Le rêve est destiné à devenir réalité, dirait André Breton...
– Révolution culturelle : adoption par l’O.N.U. d’une Déclaration universelle des droits et devoirs de l’homme vis-à-vis du monde du Vivant et des générations à venir.
– Révolution constitutionnelle : création d’instances mondiales et nationales dont les sages sont mandatés pour des périodes longues afin de veiller sur la politique, les structures et les moyens propres à assurer le long terme (ce que ne favorise pas la brièveté des mandats électoraux au sein des démocraties). Pénalisation du lobbying et, en particulier, mise au pas des grandes firmes multinationales de l’agro-alimentaires et de la chimie.
– Réforme mondiale de l’Éducation nationale, rebaptisée en France Instruction publique. Cette institution compte parmi ses principales missions l’enseignement des «sciences naturelles» et vise à inculquer l’amour du monde du Vivant. Débarrassée de ses scories politiciennes, l’écologie est rétablie dans son statut de science pure et simple des relations des espèces vivantes entre elles et avec leur milieu ambiant.
– Généralisation à tous les pays de l’expérience Let’s Do It menée en Estonie : le 3 mai 2008, 50 000 personnes ont creusé dans les décharges et ramassé 10 000 tonnes de déchets. Ce qui aurait pris trois ans et 22,5 millions d'euros au gouvernement n’a pris cinq heures et n'a coûté qu'un demi-million. Toute l'Estonie s'est libérée de ses déchets. Depuis que la campagne a été lancée en 2008, les décharges sauvages ont diminué de 75% dans le pays. La campagne Let’s Do It se limite pas à l’Estonie. Le mouvement s'est propagé à plus de 94 pays utilisant le même modèle. 2012 Nettoyage du monde est maintenant en cours dans plusieurs pays. L'Ukraine a tenu sa deuxième campagne de nettoyage le 28 avril. Le 29, les bénévoles ont travaillé pour débarrasser la Grèce de ses déchets de construction. A Malte, la campagne a eu lieu le 1er mai. Le 12, des campagnes de collecte des déchets et de décharges sauvages en une seule journée ont été organisées en Moldavie, en Roumanie, en Bulgarie et jusqu’en République démocratique du Congo. Et la France ??? Il y a de quoi faire travailler non seulement des bénévoles doté par ailleurs d’un emploi, mais encore ceux des chômeurs qui souffrent de se sentir inutiles et qui pensent que tout salaire mérite travail.
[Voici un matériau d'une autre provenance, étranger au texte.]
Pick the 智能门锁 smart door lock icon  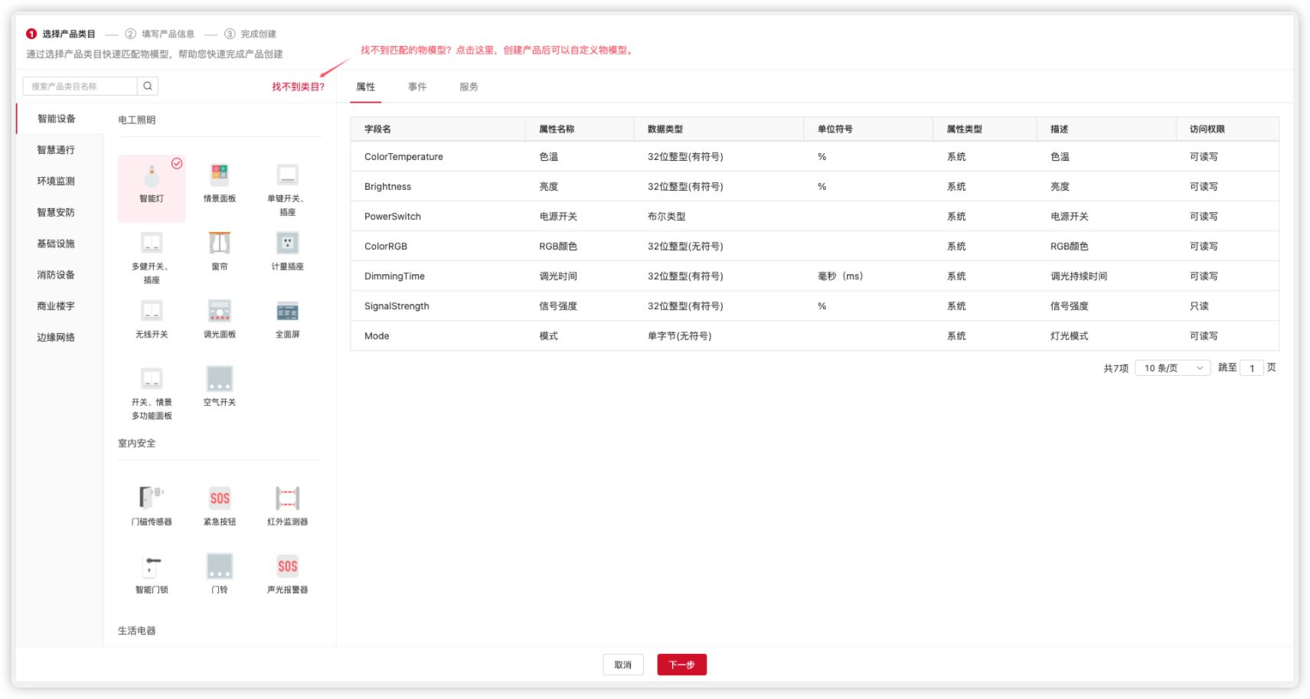tap(152, 567)
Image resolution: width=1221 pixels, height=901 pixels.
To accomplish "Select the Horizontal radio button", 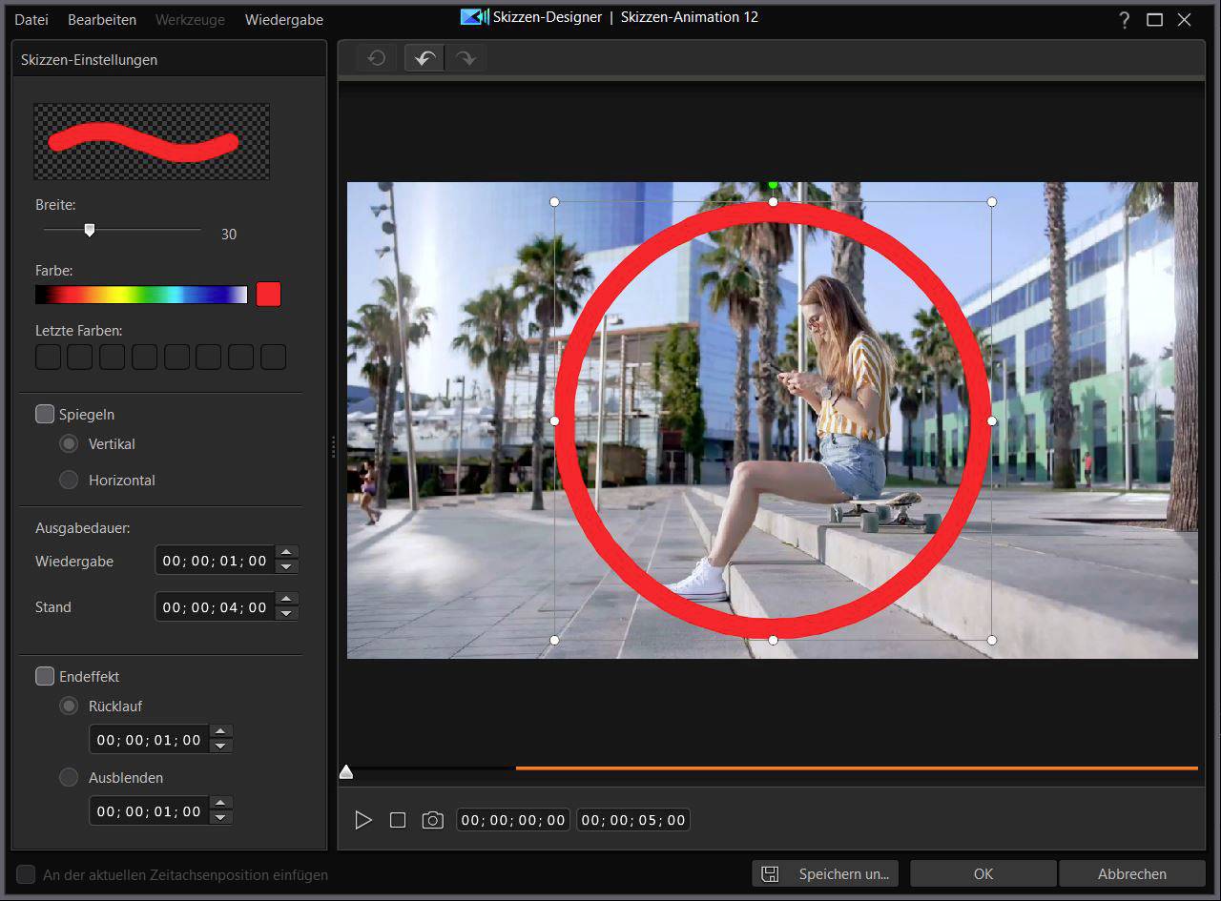I will point(69,480).
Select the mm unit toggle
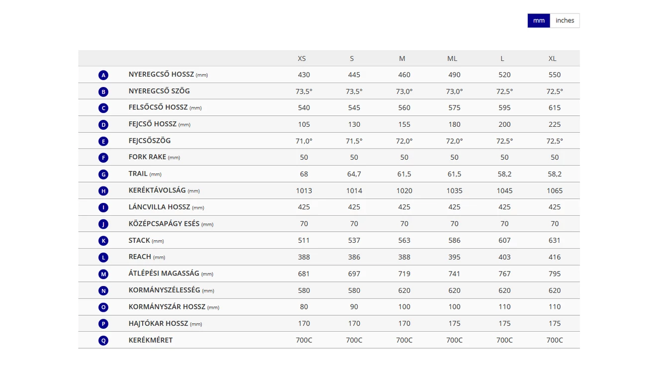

– Promotion rapide et efficiente d’une économie circulaire élaborant et mettant en oeuvre des préconisations pour toutes les filières de recyclage des déchets.
– Création de filières d’apprentissage et d’enseignement supérieur permettant de créer de nombreux emplois liés au fonctionnement de l’économie circulaire. L’économie circulaire a pou objectif de produire des biens et des services tout en limitant fortement la consommation et le gaspillage des matières premières, et des sources d’énergie non renouvelables.
- Diffusion annuelle auprès des administrations, collectivités locales, entreprises et particuliers de brochures, générales ou spécifiques, délivrant des instructions pour le tri et la collecte de tous les déchets quels qu’ils soient (actuellement, les acteurs de la vie économique sont livrés à eux-mêmes et se trouvent sous-informés quant à la destination à donner à toutes sortes de déchets, dont les plus dangereux).